Hedging is usually conducted from fruit set to véraison and is important to maintain adequate light exposure of leaves, fruit, and developing buds in dense canopies that have excessive vegetative growth. Hedging too early in the growing season should be avoided as it can initiate lateral growth and increase canopy density.

Impacts on Fruit Quality

As with shoot thinning, hedging shows variable impacts on fruit quality, including a potential alteration of yield, Brix, pH, and titratable acidity.

Leaf Removal

Leaf removal is typically conducted in and around the cluster zone to allow varying levels of sunlight exposure and airflow. The objective leaf removal is to have an average of one to two leaf layers remaining in the fruit zone after the leaves have been pulled. The goal is not to completely strip all the foliage from around the fruiting zone, but to provide between 40 and 60 percent exposure of the clusters (Allen, 2011). An adequate number of leaves must remain on the shoot to produce carbohydrates to support vine growth, fruit development and ripening, develop overwintering reserves and to allow vine shoot and bud winter hardiness. This can be accomplished by removing a relatively small number of leaves from the vine in the area around the fruit clusters, usually. Restrict leaf removal to those leaves positioned at or below the cluster on the shoot since those above the shoot are the primary source of carbohydrates for the developing cluster (Cantacuzene, 2007).

Timing of Leaf Removal

This practice can be done any time after fruit set and before véraison, but is best done by the time the individual berries are pea-sized, usually about 2 weeks after fruit set. Removing leaves at fruit set allows the fruit to acclimate to a certain amount of sun exposure and promotes bud fruitfulness for next year’s crop (Cantacuzene, 2007). More traditional leaf-removal programs promote leafing at fruit set.

Impacts on Fruit Quality

By directly reducing the leaf layer number in the fruiting zone, leaf removal creates a much more favorable microclimate within the canopy enhancing the quality of the fruit.

Vineyard Deleafing Machines

Traditionally, leaves are removed by hand, but due to the high cost and low availability of hand labor, more vineyard managers are using deleafing machines to do this work. All these machines need access to the fruit zone. Mechanized leaf removal is more efficient with training systems such as VSP (vertical shoot positioning) because the fruit is placed uniformly along the cordon than with systems that have fruit scattered around the canopy such as Geneva Double Curtain trellis system.

Cluster Thinning

Cluster thinning is a practice used to adjust fruit yields to obtain balance between fruit and canopy to achieve optimum ripeness (See Figure 10.4). Crop thinning can be used to remove undersized, poorly set or immature clusters. It can also be used to reduce bunch rot in tightclustered varieties like Chenin blanc too.

Timing of Cluster Thinning

Cluster thinning can be done at any time from pre-bloom through just prior to harvest.

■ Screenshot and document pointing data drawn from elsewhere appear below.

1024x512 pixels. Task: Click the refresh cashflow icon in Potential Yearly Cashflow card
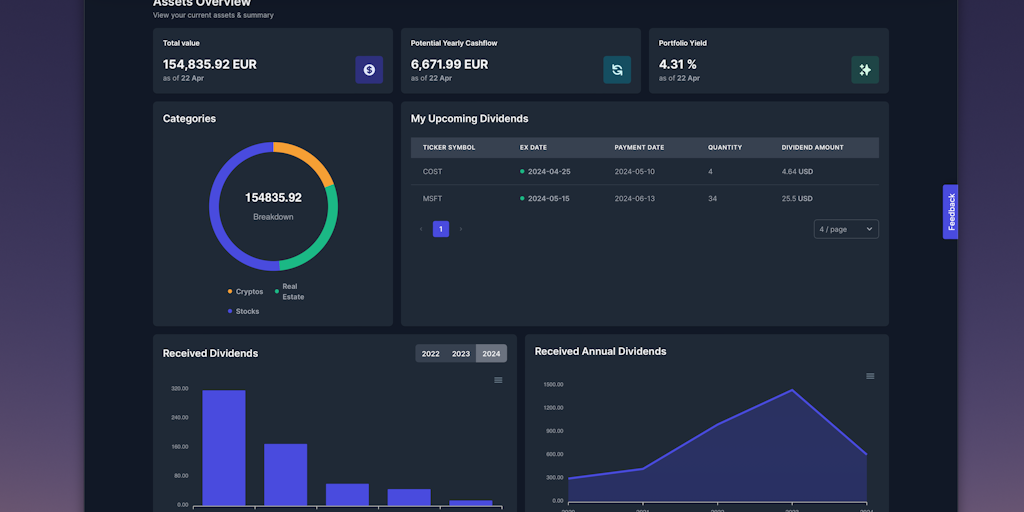617,70
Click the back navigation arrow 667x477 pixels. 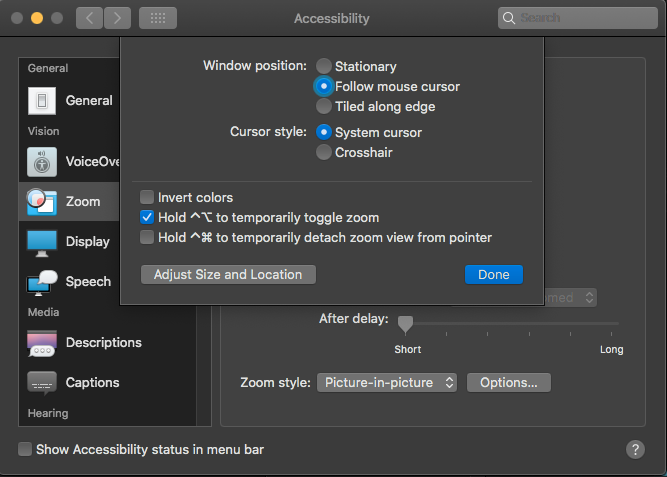[x=89, y=18]
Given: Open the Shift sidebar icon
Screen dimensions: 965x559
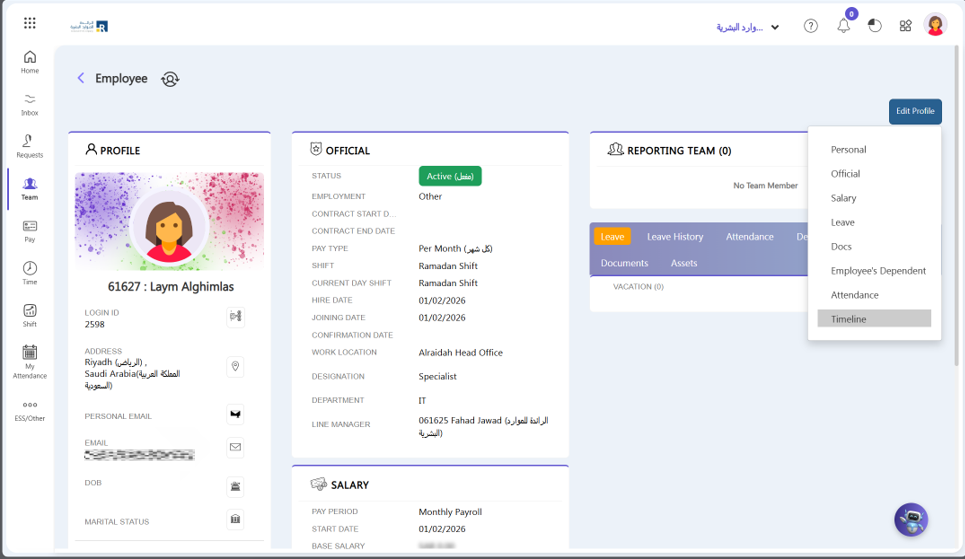Looking at the screenshot, I should coord(30,315).
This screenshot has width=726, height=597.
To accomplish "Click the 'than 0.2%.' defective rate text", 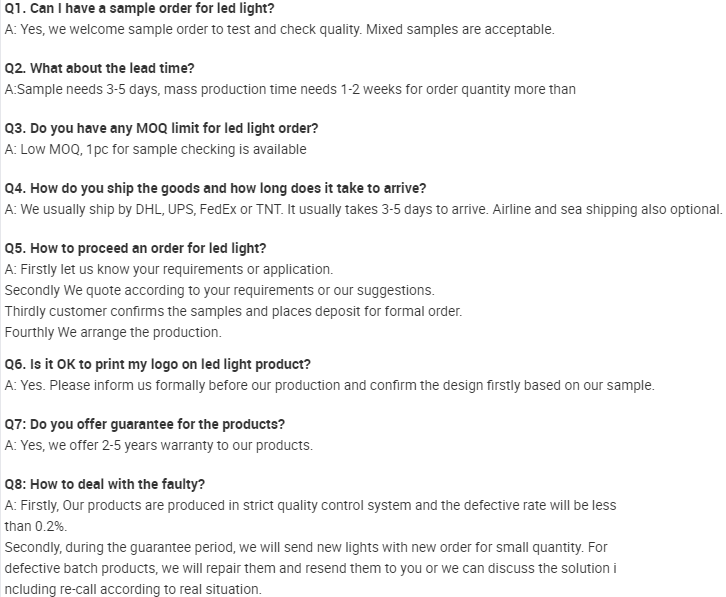I will 36,526.
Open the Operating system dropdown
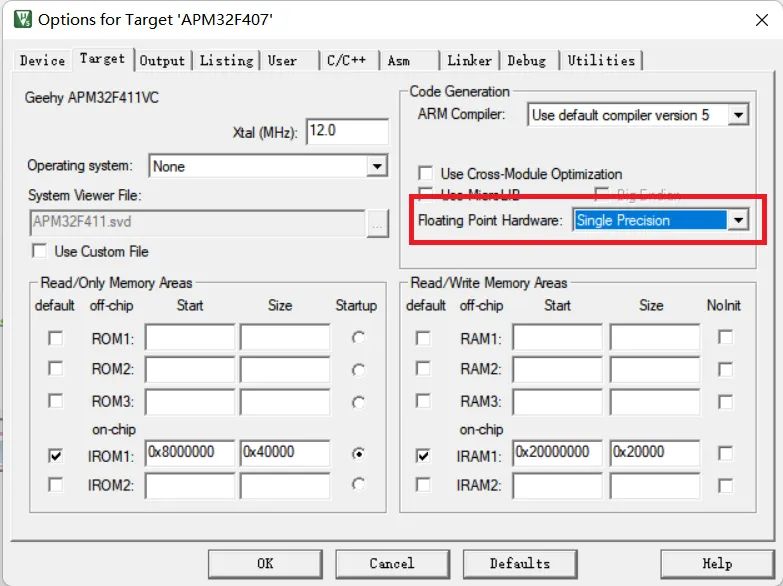Viewport: 783px width, 586px height. (x=377, y=166)
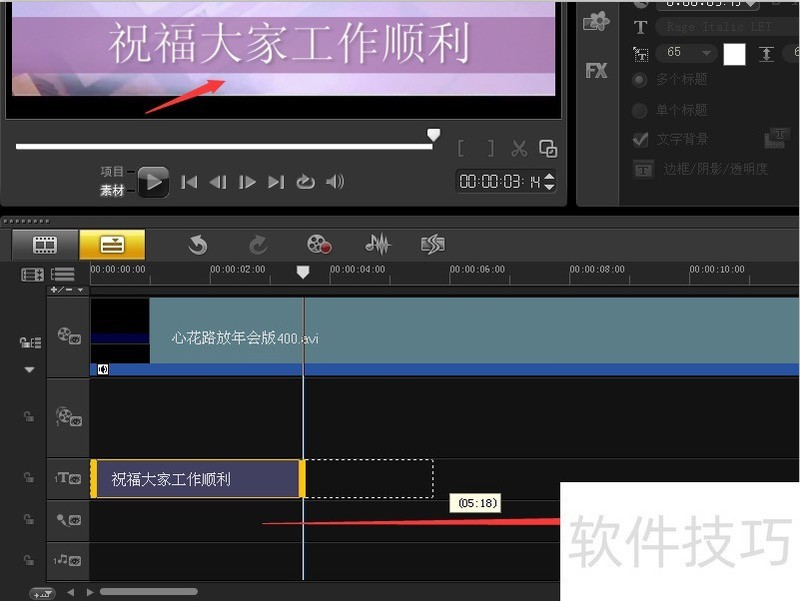Open the Record/Capture option icon

(x=319, y=244)
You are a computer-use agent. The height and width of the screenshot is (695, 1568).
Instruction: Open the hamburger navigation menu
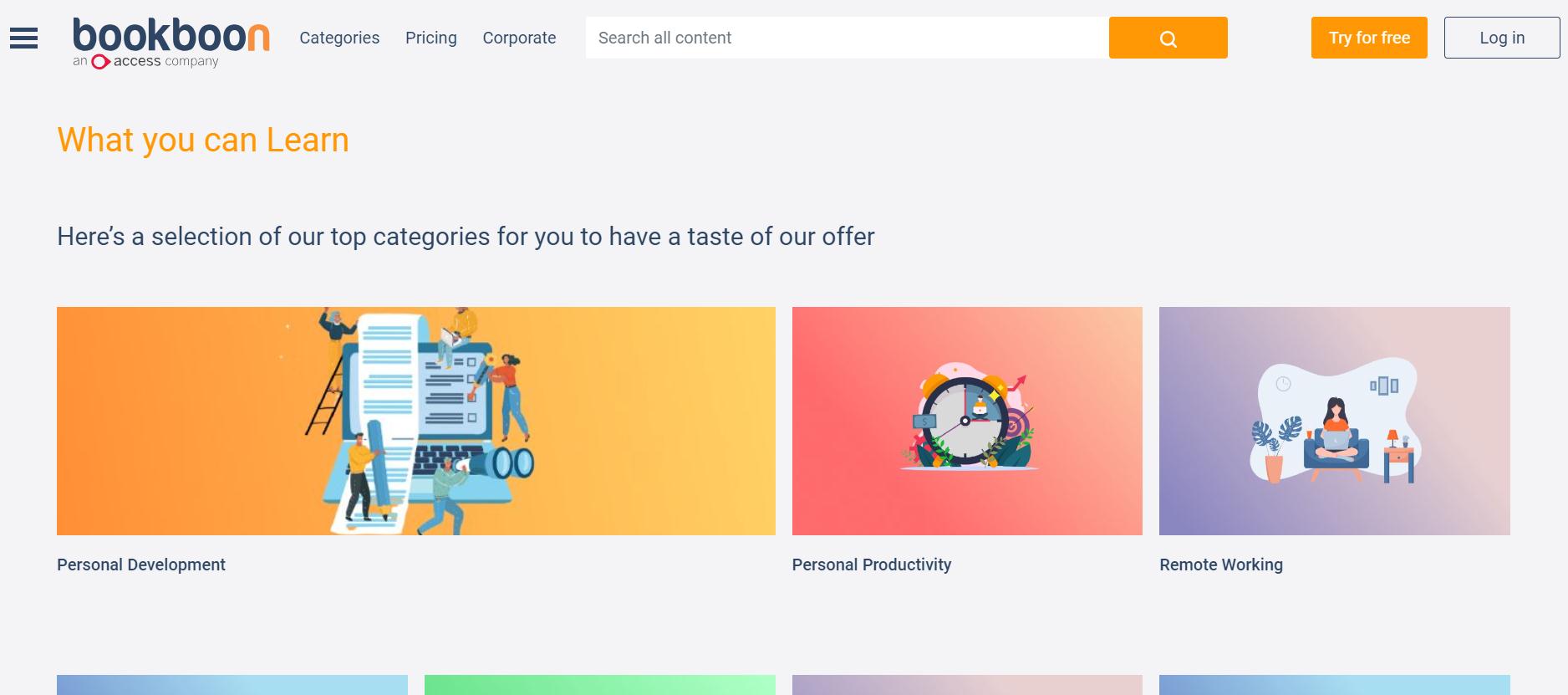[23, 38]
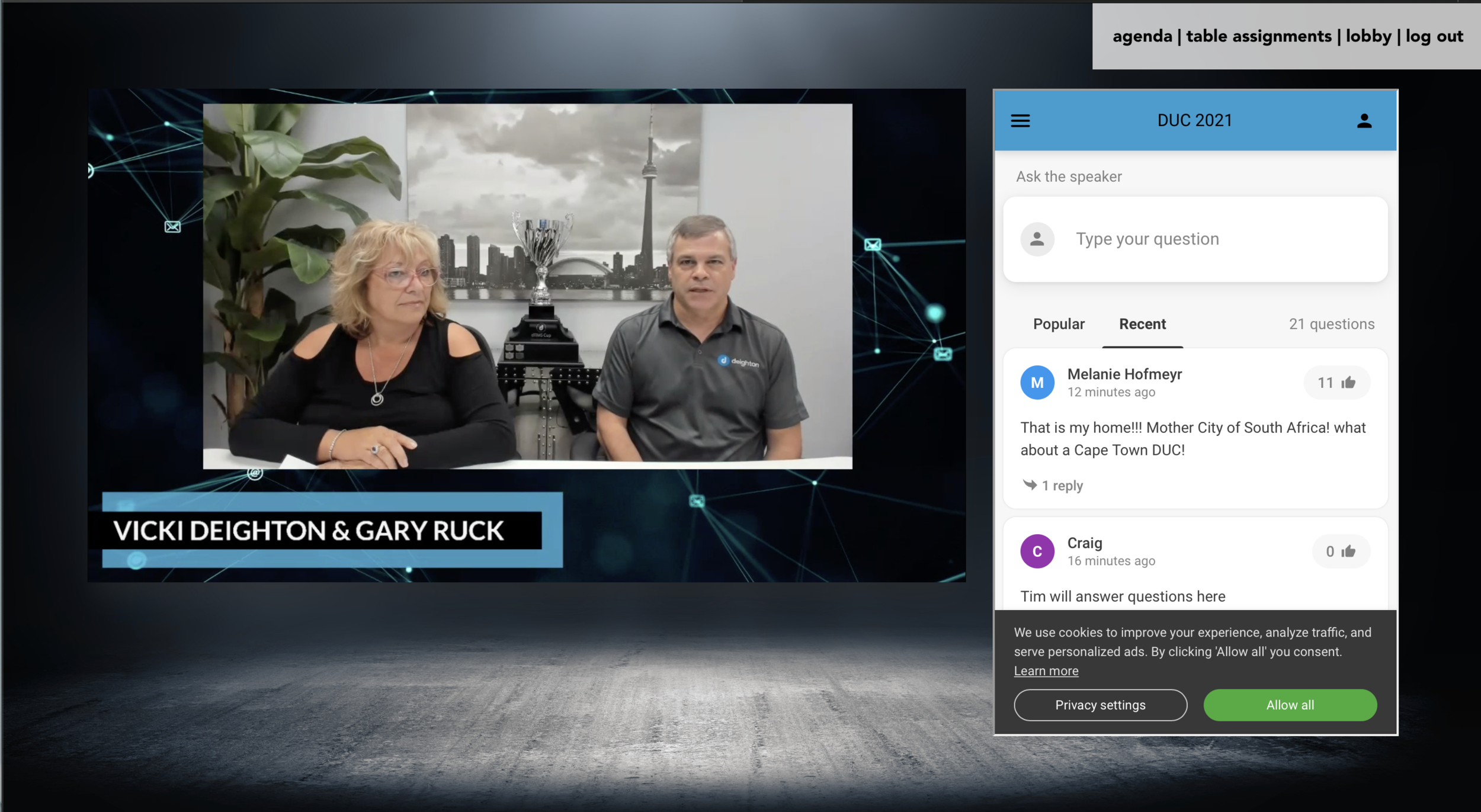This screenshot has width=1481, height=812.
Task: Switch to the Popular tab
Action: pos(1059,324)
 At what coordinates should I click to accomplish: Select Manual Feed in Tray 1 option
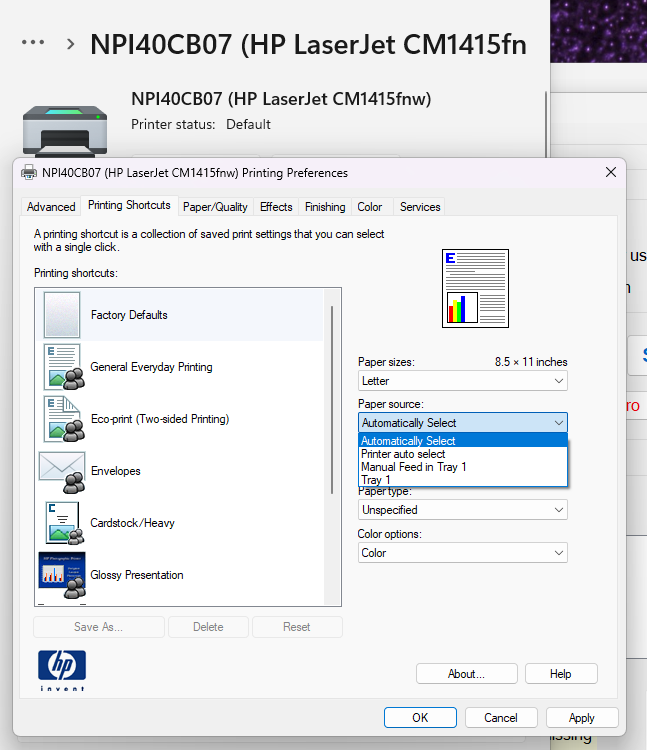(414, 467)
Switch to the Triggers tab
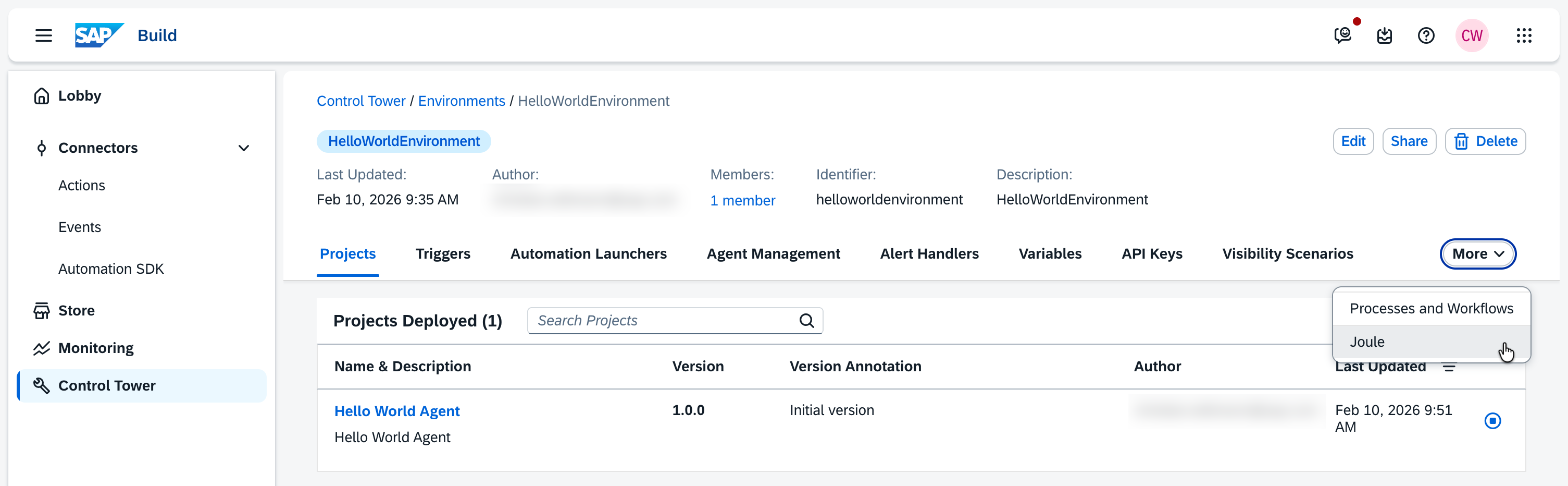Viewport: 1568px width, 486px height. tap(442, 254)
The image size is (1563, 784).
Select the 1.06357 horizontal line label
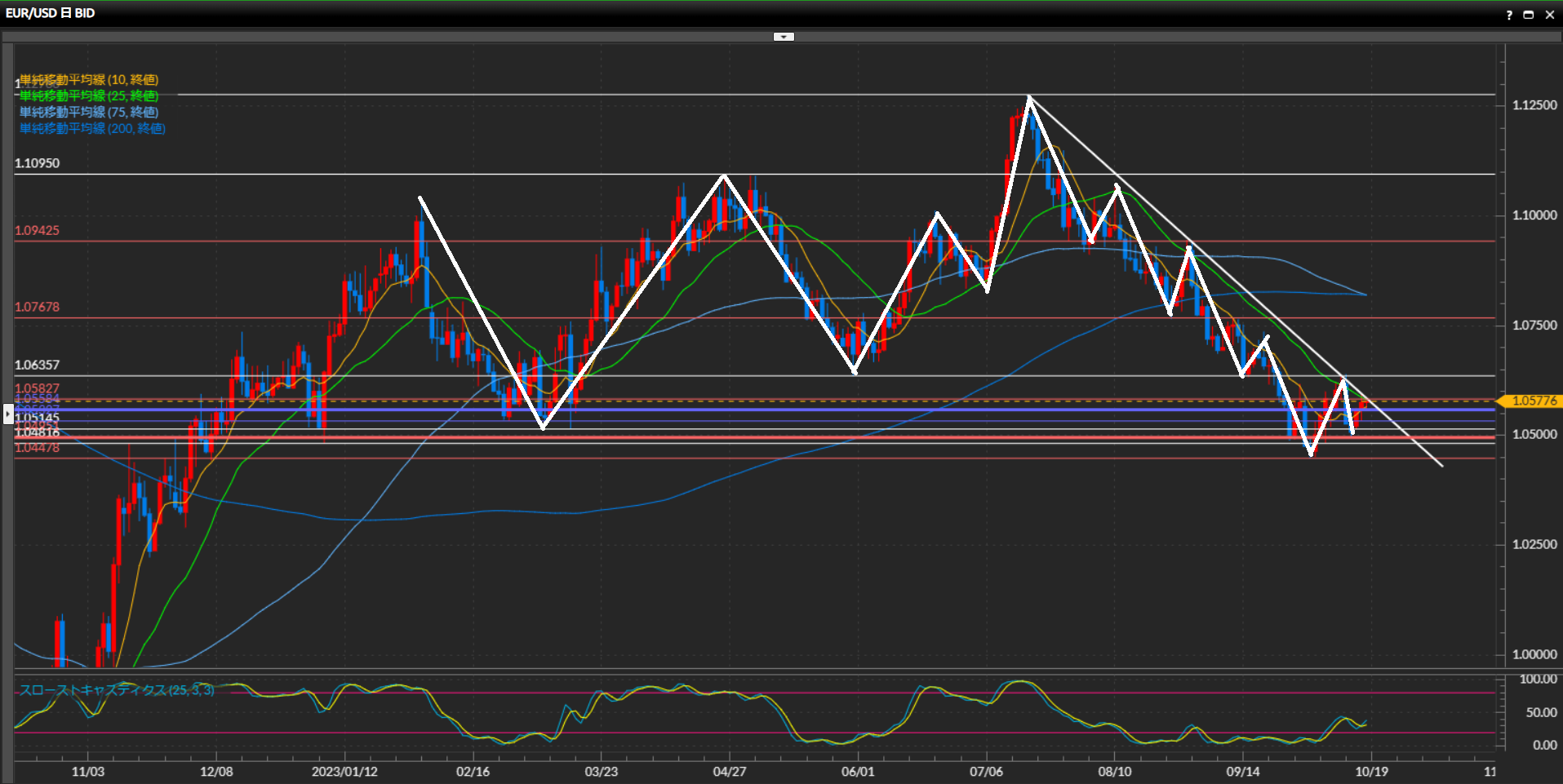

Timing is important because shoots and flowers (or fruit) are competing with each other for resources within the vine, and, depending on when thinning is reduced, there may be different results for either the canopy or the fruit. Research suggests that pre-bloom thinning can lead to increased fruit set of the remaining clusters and can potentially increase vegetative growth. In small or weak vines, removing crop earlier in the season may help improve berry development because there is less competition, allowing for more vegetative growth to support the berries through ripening.

Impacts on Fruit Quality

Crop thinning, when warranted, can help ensure that the fruit obtains adequate ripeness (Brix, pH, and titratable acidity).